JP Morgan touts DLT, tokens for collateral management

Distributed-ledger technology could make moving non-cash collateral more efficient, said managing director Toks Oyebode during an Isda conference on Thursday.

As demand for non-cash collateral has grown following a spate of market stress incidents that sharply raised margin requirements, JP Morgan is using distributed-ledger technology (DLT) to move non-cash collateral faster, managing director Toks Oyebode said during a panel in London on Thursday hosted by the International Swaps and Derivatives Association (Isda).

“There are infrastructure issues in terms of how quickly you can move non-cash collateral relative to cash collateral to support something like variation margin payments in the cleared market,” he said.

Oyebode, who is the executive director of JP Morgan’s office of regulatory affairs, said that on a medium-term basis, DLT “could be quite helpful in terms of being able to move non-cash collateral more quickly” and in using securities more efficiently as an industry.

JP Morgan’s Onyx Digital Assets platform currently uses blockchain to settle repo transactions. In May, the bank announced that its JPM Coin, an internally built digital token used to facilitate interbank payments, would be used to settle intraday repo transactions on Broadridge’s Distributed Ledger Repo (DLR) platform.

Other major banks such as UBS and Singapore’s DBS Bank have rolled out DLT solutions for funding markets, and BlackRock has experimented with tokenizing money market funds. Some central counterparty clearinghouses are also working to create a proof-of-concept that would be able to accept tokenized collateral, Oyebode said.

His comments followed a speech by Nat Banjamin, executive director for financial stability strategy and risk at the Bank of England. Both discussed the demands on liquidity presented by the higher margin requirements during periods of market stress and high volatility, such as the initial Covid-19 lockdowns in March 2020, the 2021 collapse of Archegos Capital Management, and the 2022 Russian invasion of Ukraine.

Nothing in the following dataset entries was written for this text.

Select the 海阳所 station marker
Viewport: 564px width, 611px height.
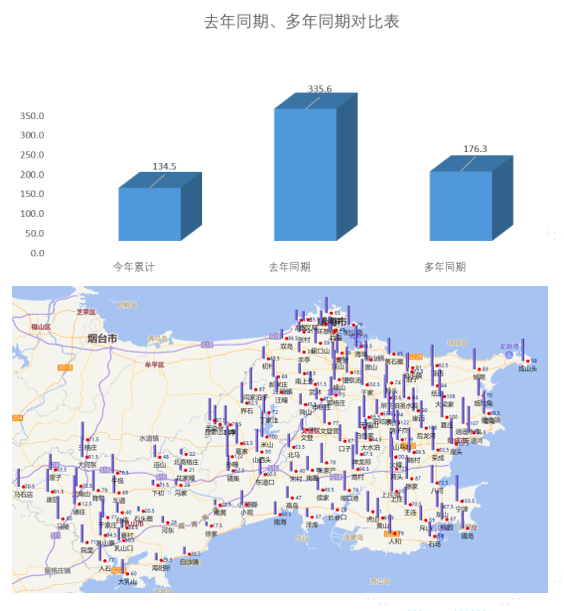(x=161, y=560)
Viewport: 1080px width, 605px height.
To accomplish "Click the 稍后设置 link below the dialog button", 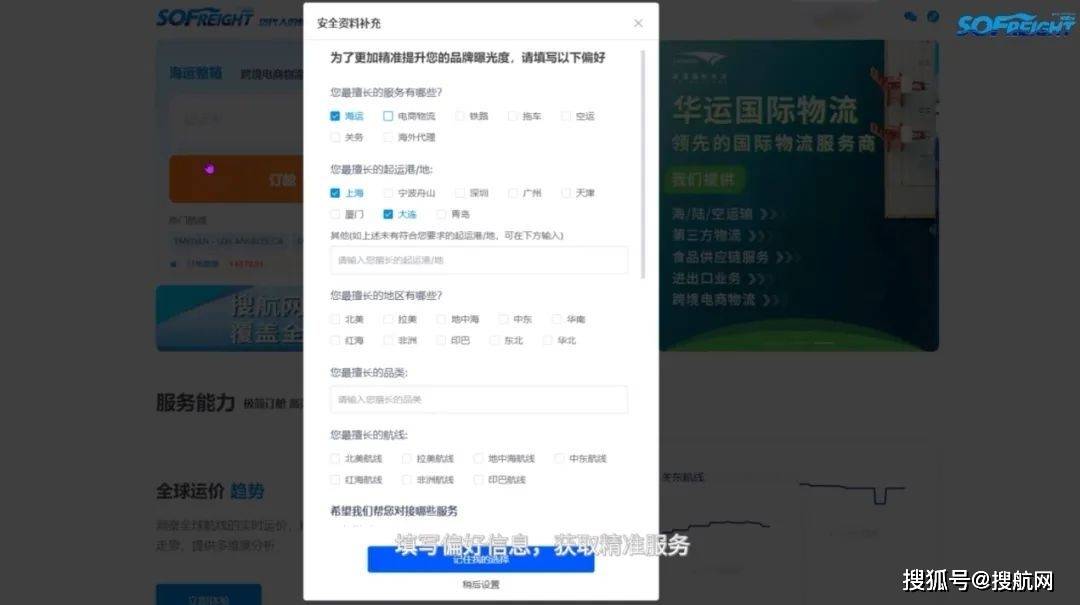I will pyautogui.click(x=481, y=584).
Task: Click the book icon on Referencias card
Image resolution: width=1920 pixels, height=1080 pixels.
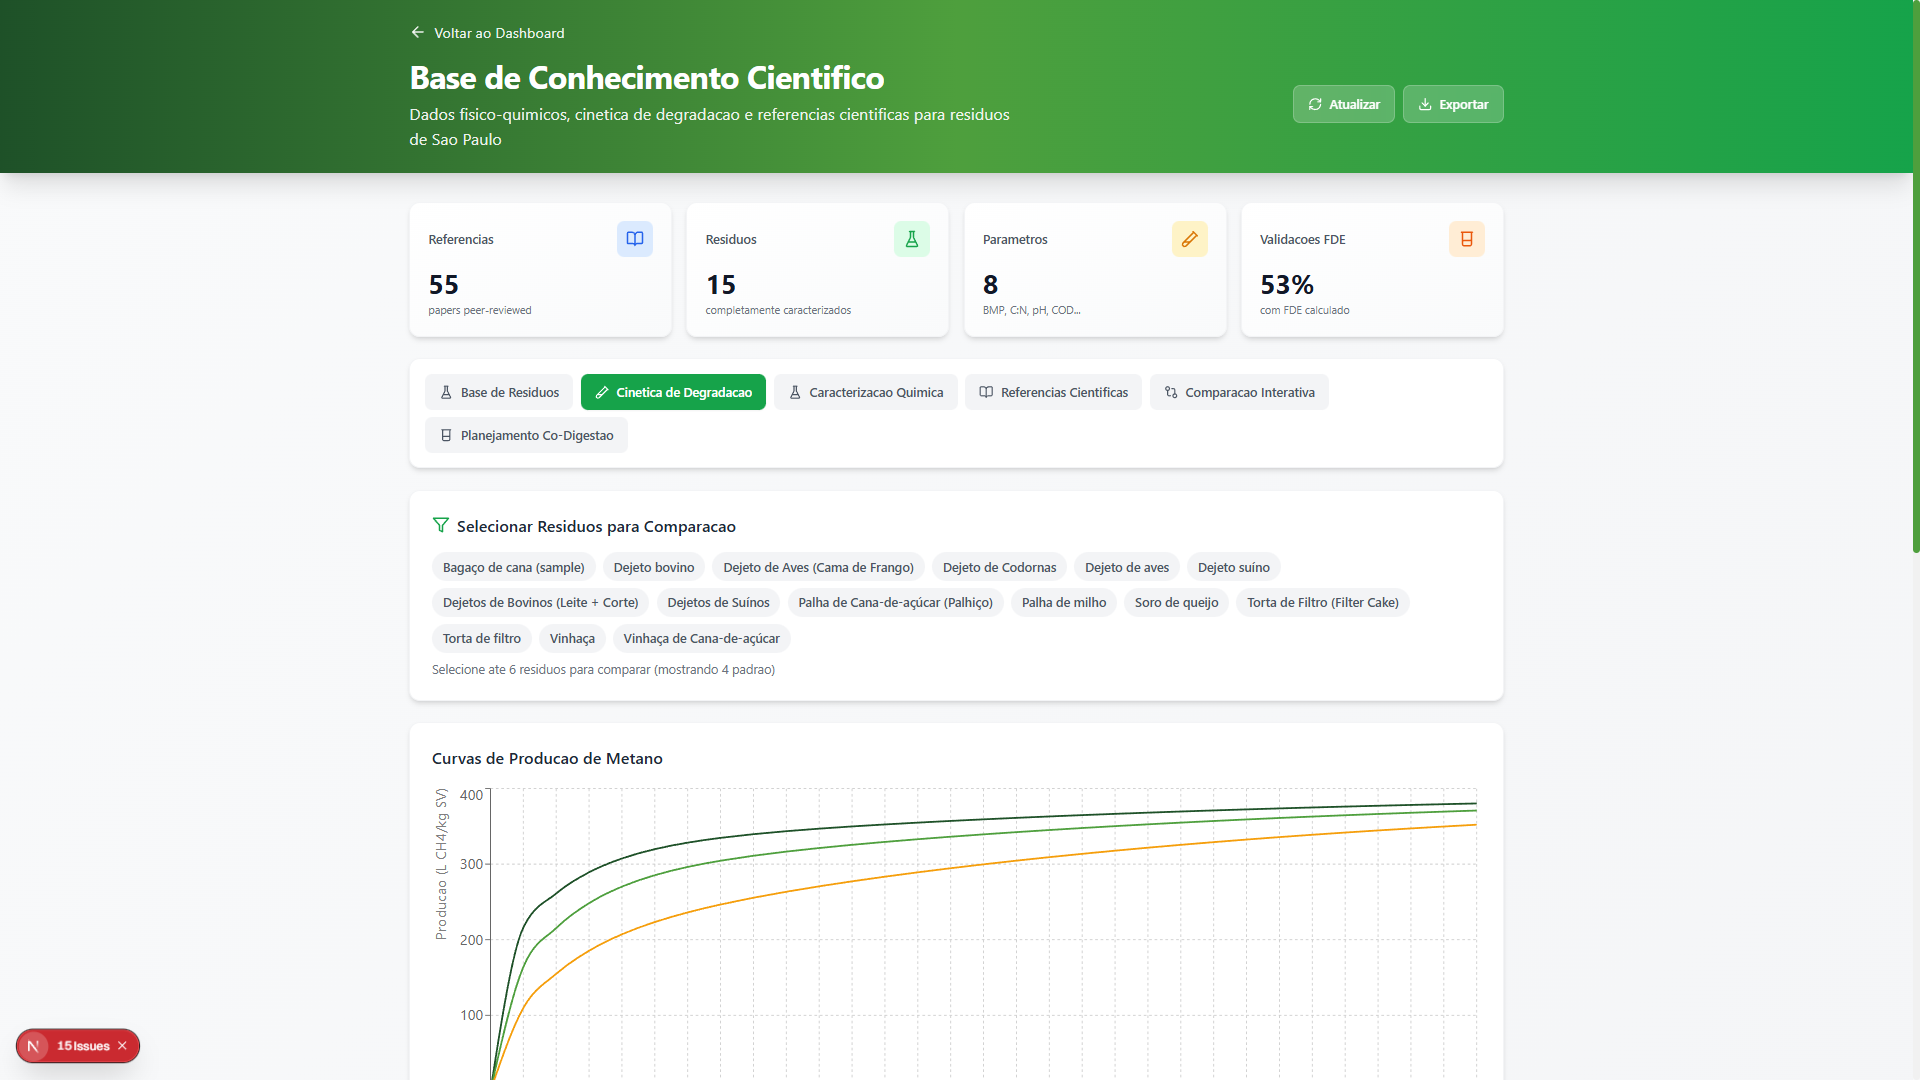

Adam Jackson, vice president of government affairs and public policy at BlackRock, said counterparty risk has been replaced with liquidity risk. He noted the inefficiencies posed by redeeming exchange-traded funds and money market funds as cash for collateral, just to have them reverted back to their original unit later in the day.

As DLT has struggled over the last decade to find plausible use cases in finance, some industry practitioners said collateral management may make a good place to start. A similar discussion between fund managers and clearing firms took place last month during an industry panel at the Futures Industry Association’s (FIA’s) International Derivatives Expo in London.